What the task asks ▸ Repeat exactly the line containing "The height and width of the screenshot is (623, 971)." and every line after it in the entries, and nothing besides.

****************

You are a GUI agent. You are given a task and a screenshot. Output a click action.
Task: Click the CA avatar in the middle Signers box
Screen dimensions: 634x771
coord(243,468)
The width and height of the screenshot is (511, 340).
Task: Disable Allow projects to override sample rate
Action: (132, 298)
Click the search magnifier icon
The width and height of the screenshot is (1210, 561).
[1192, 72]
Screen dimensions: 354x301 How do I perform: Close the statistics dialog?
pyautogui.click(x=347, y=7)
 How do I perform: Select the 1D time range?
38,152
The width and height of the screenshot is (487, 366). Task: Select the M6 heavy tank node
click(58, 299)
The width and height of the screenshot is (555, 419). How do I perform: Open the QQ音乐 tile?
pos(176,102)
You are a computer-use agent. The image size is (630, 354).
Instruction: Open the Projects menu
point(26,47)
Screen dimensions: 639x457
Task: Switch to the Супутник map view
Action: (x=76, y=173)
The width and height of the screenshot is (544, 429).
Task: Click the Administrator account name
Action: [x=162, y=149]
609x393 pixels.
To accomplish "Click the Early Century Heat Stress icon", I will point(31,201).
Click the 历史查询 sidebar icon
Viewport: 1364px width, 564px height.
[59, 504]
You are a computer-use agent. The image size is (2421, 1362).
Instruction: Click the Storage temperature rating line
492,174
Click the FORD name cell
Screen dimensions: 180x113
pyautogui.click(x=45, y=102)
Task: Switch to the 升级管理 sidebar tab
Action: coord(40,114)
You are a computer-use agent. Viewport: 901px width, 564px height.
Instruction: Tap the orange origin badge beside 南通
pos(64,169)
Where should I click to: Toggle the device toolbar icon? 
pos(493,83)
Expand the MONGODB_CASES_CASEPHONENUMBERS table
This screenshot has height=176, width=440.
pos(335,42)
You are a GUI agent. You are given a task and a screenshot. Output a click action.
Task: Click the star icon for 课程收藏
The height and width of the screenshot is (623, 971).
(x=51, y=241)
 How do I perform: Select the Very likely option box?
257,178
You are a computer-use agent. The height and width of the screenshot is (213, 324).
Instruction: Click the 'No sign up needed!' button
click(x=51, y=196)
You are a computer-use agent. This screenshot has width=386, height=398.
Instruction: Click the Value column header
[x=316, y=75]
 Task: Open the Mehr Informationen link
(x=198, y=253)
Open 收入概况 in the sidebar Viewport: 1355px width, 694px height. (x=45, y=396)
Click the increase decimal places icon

****************

Worked solution ▸
The height and width of the screenshot is (623, 971).
(x=51, y=241)
 How do I perform: Select the Very likely option box?
257,178
You are a computer-use agent. The height and width of the screenshot is (213, 324).
Instruction: Click the 'No sign up needed!' button
click(x=51, y=196)
You are a computer-use agent. This screenshot has width=386, height=398.
Instruction: Click the Value column header
[x=316, y=75]
 Task: Open the Mehr Informationen link
(x=198, y=253)
Open 收入概况 in the sidebar Viewport: 1355px width, 694px height. (x=45, y=396)
Click the increase decimal places icon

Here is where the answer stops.